Stored data entries

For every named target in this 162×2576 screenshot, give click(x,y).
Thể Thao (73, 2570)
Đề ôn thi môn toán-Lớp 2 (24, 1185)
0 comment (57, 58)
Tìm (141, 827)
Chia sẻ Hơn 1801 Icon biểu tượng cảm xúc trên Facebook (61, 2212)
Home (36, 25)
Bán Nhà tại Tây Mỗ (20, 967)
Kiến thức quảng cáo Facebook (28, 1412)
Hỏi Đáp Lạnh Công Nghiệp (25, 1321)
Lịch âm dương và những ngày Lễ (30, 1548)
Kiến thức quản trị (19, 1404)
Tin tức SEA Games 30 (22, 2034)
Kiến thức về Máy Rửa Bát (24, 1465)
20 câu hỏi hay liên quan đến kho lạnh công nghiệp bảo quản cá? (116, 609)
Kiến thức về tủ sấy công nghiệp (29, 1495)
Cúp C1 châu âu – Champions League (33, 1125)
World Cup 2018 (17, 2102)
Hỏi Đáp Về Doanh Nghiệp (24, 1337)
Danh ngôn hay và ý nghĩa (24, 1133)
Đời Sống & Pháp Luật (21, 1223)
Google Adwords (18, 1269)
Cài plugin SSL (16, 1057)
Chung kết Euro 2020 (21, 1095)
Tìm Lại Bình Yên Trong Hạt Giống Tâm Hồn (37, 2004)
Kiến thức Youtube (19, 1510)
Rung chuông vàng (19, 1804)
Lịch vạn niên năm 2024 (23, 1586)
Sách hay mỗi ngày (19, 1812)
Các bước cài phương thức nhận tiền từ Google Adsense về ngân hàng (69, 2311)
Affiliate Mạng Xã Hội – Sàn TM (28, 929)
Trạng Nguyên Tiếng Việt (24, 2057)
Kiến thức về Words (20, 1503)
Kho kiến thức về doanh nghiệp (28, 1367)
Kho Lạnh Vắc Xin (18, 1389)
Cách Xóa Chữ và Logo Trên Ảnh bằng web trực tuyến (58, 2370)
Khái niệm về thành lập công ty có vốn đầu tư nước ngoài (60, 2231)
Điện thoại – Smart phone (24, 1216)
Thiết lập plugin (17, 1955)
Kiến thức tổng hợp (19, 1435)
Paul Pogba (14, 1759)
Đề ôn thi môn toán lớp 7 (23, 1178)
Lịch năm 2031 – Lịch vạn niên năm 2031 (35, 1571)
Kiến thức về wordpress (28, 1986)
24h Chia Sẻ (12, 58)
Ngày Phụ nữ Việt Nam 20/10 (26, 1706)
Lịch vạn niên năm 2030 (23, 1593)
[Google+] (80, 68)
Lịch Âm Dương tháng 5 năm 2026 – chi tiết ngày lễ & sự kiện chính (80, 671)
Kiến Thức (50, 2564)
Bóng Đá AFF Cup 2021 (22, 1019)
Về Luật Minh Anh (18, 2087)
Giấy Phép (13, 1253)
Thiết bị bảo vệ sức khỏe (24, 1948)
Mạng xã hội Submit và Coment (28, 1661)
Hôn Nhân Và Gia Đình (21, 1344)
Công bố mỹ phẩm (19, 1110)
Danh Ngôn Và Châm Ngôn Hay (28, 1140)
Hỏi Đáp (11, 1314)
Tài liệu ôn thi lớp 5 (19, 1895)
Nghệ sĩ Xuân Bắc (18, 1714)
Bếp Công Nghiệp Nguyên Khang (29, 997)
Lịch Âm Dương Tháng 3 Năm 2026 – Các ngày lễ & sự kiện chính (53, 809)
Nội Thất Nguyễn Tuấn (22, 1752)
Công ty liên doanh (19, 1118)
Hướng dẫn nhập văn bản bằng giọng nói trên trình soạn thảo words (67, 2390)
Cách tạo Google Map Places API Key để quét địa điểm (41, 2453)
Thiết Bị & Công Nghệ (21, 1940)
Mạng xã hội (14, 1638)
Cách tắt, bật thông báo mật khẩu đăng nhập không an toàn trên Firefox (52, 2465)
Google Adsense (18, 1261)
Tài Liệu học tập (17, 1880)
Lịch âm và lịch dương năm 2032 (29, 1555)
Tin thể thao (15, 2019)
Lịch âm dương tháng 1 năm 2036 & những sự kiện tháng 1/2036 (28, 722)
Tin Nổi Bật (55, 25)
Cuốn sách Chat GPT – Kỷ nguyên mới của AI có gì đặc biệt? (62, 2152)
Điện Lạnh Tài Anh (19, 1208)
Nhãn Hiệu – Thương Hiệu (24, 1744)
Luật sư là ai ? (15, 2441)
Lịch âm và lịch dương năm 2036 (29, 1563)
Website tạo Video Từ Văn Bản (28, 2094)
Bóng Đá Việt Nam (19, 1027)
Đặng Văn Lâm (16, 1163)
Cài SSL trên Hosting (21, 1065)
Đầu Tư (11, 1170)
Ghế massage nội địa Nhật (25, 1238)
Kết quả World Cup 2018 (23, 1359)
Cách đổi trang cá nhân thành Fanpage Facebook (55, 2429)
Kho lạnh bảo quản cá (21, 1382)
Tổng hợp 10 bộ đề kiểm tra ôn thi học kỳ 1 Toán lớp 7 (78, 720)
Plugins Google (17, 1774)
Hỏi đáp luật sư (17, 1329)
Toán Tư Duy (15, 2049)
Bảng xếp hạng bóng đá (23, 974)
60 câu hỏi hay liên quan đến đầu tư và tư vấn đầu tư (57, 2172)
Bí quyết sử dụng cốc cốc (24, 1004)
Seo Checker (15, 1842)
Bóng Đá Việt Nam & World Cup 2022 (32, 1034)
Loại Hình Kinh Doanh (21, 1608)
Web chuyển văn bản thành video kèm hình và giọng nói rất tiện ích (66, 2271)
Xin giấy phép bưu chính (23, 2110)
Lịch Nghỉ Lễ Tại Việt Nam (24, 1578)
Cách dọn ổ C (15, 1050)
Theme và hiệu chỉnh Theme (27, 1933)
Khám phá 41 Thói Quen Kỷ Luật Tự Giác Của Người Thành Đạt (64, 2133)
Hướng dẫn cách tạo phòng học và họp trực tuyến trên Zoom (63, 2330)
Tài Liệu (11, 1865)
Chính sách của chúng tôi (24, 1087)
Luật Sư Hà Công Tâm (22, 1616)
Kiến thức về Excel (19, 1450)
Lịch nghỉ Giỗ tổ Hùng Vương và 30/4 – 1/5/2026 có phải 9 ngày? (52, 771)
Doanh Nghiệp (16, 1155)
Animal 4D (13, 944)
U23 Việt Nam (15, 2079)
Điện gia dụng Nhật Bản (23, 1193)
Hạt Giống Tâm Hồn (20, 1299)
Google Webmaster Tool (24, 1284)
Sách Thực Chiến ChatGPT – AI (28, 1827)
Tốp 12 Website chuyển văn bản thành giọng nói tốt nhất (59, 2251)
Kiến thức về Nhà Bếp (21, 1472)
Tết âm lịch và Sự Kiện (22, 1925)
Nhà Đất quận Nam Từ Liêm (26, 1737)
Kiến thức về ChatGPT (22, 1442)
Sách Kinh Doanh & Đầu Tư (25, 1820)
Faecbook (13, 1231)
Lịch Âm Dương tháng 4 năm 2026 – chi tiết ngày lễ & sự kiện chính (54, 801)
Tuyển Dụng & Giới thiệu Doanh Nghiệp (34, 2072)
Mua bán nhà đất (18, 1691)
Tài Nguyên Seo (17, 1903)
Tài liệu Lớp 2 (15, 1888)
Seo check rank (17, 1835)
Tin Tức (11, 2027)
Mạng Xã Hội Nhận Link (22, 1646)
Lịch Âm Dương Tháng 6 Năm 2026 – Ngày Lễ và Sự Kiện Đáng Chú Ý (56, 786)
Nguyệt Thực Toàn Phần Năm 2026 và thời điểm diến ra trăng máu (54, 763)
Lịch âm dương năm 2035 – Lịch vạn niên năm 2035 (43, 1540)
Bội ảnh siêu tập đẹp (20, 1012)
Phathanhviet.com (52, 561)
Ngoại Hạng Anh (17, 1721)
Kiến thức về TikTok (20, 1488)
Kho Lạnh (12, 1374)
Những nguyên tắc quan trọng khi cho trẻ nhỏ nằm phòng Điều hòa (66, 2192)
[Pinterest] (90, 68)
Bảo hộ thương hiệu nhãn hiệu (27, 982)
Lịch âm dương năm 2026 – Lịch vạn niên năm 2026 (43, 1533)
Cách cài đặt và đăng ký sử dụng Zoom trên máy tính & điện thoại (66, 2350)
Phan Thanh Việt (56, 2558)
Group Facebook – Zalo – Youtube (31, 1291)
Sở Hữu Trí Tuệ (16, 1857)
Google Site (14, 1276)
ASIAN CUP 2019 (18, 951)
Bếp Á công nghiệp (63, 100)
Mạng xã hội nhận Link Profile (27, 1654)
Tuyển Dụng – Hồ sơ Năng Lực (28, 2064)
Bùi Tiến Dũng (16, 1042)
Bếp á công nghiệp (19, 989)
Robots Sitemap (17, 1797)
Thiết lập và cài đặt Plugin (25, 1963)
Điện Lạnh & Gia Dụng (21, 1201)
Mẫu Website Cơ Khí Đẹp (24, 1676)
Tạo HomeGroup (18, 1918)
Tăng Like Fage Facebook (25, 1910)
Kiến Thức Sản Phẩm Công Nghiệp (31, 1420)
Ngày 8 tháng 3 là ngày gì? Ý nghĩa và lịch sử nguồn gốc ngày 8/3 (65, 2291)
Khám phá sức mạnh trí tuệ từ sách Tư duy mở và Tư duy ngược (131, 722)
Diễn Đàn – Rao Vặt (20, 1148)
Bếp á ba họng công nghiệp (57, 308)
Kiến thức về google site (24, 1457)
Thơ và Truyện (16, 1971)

* [YOUR INSTRUCTIONS]:
From the records above, copy out the line with "Doanh Nghiệp (16, 1155)", the line with "Sách Kinh Doanh & Đầu Tư (25, 1820)", and every line between them, word for word.

* [PROBLEM SOLUTION]:
Doanh Nghiệp (16, 1155)
Animal 4D (13, 944)
U23 Việt Nam (15, 2079)
Điện gia dụng Nhật Bản (23, 1193)
Hạt Giống Tâm Hồn (20, 1299)
Google Webmaster Tool (24, 1284)
Sách Thực Chiến ChatGPT – AI (28, 1827)
Tốp 12 Website chuyển văn bản thành giọng nói tốt nhất (59, 2251)
Kiến thức về Nhà Bếp (21, 1472)
Tết âm lịch và Sự Kiện (22, 1925)
Nhà Đất quận Nam Từ Liêm (26, 1737)
Kiến thức về ChatGPT (22, 1442)
Sách Kinh Doanh & Đầu Tư (25, 1820)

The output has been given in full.